African Americans supported FDR in large numbers, but only with the threat of street protests could they convince him to desegregate wartime factories, and even that could have been done more strongly. Black voters finally convinced Democrats to move on civil rights in the 1960s, but by then a white backlash had already gelled, and once again unwilling to give more democracy to the grassroots or take seriously ideological debate, Democrats were defeated. (One could make a similar argument about the Democrats' abandonment of many left and liberal constituencies with the onset of the Cold War).

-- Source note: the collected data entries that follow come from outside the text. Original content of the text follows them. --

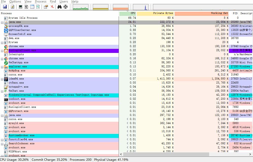Collapse the idea64.exe process tree
The height and width of the screenshot is (162, 253).
(2, 79)
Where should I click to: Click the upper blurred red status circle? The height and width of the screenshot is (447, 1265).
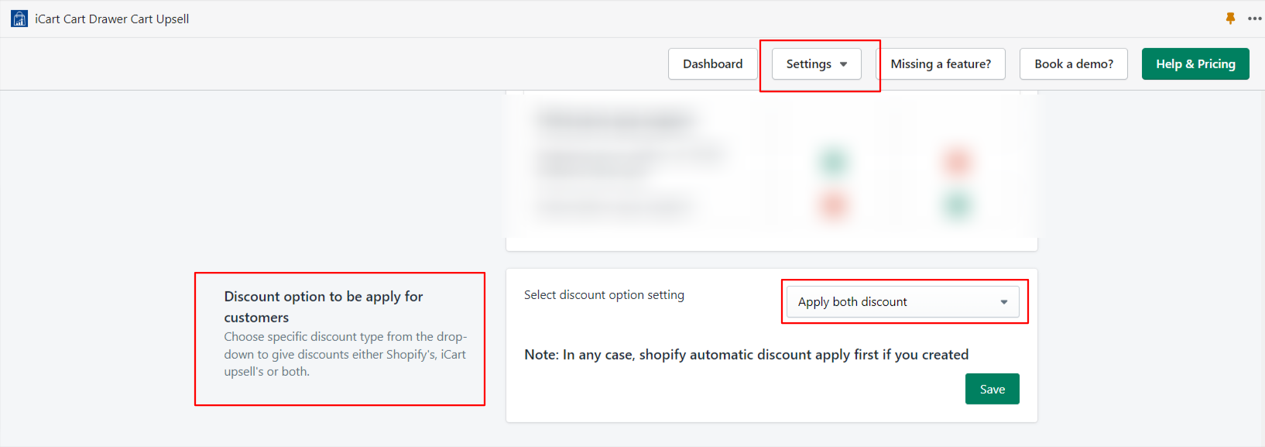coord(958,162)
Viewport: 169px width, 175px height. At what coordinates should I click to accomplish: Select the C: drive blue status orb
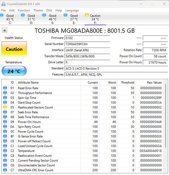coord(2,15)
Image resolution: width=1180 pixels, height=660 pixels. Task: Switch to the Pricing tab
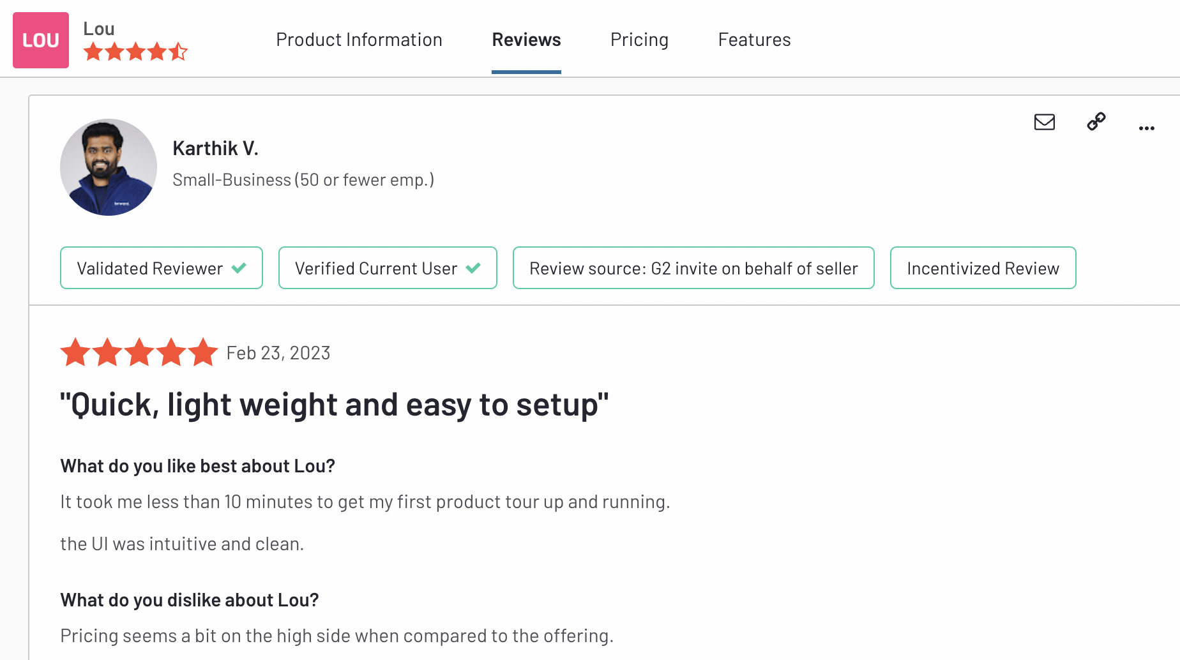[639, 40]
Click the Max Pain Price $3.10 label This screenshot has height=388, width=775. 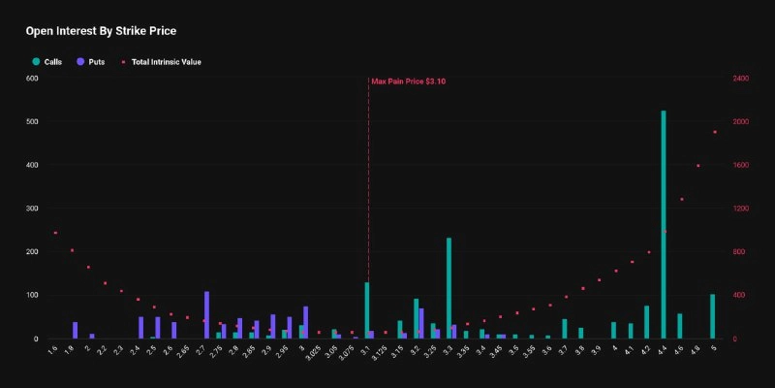click(x=408, y=81)

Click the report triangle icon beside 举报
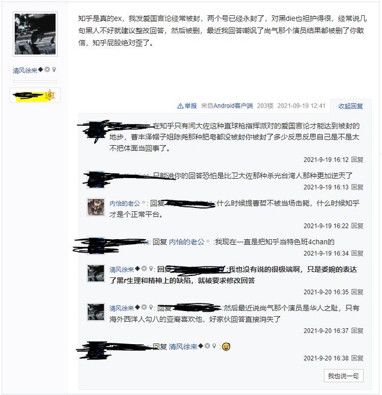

This long discussion of mine on abortion, ideology, and single-issue groups suggests to me another missing piece in this book, which is a clear path forward for the grassroots. In many ways this book seems aimed at the entrenched and established Democratic Party, to try and convince them of the need to peacably open the gates before the gates are crashed. But there is little reason to believe that good ideas alone will be sufficient to force change. What is needed instead is grassroots pressure, a greatly amplified kind of pressure of the sort that has been going on in the so-called "netroots" since 2002. Pressure which, as the authors agree, has been largely responsible for the positive changes in Democratic fortunes during this decade.
Unfortunately, Crashing the Gate, inspired by two people who helped launch that netroots movement, does not offer much guidance on how that can be accomplished. We are told clearly what NOT to do - to not stand up to anti-choice Democrats - but are not told what to do instead.
In the end, this book bears a great deal of the skepticism of popular participation that has characterized Democrats for decades. The single-issue groups Markos and Jerome criticize, for all the faults that the authors rightly recognize, only came into existence because the existing Democratic Party would not listen to or include them initially. The same holds true for antiwar activism. And it is not clear that even if the Democrats adopt the institutional suggestions offered in this book, that they will become any more responsive to us, their voting and activist and financial base. Without a more robust conception of the role and place of grassroots, average folks like you and me, this book's application is limited.
For as Sixties student activists quickly learned, crashing the gate was the easy part. What you did once you got inside proved much more difficult.